(Collection entries)
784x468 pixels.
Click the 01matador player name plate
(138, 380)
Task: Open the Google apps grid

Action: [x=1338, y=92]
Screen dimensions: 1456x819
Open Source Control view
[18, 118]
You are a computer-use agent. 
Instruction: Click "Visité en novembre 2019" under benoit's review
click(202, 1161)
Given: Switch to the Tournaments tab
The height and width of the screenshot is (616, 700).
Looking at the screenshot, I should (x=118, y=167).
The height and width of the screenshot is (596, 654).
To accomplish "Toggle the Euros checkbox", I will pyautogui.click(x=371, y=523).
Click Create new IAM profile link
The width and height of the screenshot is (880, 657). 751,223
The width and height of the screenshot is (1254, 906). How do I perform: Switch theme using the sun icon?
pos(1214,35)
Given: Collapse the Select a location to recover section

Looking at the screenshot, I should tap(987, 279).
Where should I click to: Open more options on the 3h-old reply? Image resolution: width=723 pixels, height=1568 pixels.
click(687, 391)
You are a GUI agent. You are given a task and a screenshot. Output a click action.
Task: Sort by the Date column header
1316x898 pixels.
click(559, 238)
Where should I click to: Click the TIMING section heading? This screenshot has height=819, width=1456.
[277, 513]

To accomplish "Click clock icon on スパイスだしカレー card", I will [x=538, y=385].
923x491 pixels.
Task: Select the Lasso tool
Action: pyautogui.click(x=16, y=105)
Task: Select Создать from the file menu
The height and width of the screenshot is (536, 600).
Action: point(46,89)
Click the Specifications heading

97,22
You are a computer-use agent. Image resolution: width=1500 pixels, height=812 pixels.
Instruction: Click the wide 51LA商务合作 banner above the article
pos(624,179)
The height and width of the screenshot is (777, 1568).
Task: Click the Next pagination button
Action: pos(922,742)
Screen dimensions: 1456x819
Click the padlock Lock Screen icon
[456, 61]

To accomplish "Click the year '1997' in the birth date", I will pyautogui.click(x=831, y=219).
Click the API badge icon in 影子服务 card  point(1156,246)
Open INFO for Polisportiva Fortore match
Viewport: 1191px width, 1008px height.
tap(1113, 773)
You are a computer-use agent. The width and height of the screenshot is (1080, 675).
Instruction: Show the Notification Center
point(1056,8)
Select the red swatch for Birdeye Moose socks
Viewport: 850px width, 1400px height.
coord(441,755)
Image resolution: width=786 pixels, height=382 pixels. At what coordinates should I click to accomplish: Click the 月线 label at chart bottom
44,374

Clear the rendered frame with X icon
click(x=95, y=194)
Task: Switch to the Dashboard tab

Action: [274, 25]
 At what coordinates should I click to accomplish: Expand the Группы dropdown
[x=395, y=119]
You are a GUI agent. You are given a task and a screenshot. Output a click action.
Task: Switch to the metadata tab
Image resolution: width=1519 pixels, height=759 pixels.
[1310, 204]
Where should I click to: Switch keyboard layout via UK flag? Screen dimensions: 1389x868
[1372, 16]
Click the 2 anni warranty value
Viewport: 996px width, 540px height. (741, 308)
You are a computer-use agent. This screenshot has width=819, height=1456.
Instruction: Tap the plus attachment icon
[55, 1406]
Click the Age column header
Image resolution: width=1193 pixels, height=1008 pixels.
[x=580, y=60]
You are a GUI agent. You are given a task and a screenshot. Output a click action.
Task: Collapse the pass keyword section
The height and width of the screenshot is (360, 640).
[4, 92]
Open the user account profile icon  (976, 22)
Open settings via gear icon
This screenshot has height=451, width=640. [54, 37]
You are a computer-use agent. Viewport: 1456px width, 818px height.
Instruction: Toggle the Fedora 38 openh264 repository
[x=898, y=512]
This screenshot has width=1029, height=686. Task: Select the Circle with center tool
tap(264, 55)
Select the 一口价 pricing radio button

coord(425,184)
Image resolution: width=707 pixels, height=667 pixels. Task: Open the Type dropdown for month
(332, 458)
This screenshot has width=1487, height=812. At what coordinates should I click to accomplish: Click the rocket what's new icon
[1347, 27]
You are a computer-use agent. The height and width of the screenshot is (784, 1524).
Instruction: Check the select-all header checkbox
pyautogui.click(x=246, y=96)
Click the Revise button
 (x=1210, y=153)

__The task__. Find each line in the listing that contains the string "tool" and copy it. Match case exactly.

__Correct result__.
Task: Select the Lasso tool
This screenshot has width=1029, height=686. Task: Select the Circle with center tool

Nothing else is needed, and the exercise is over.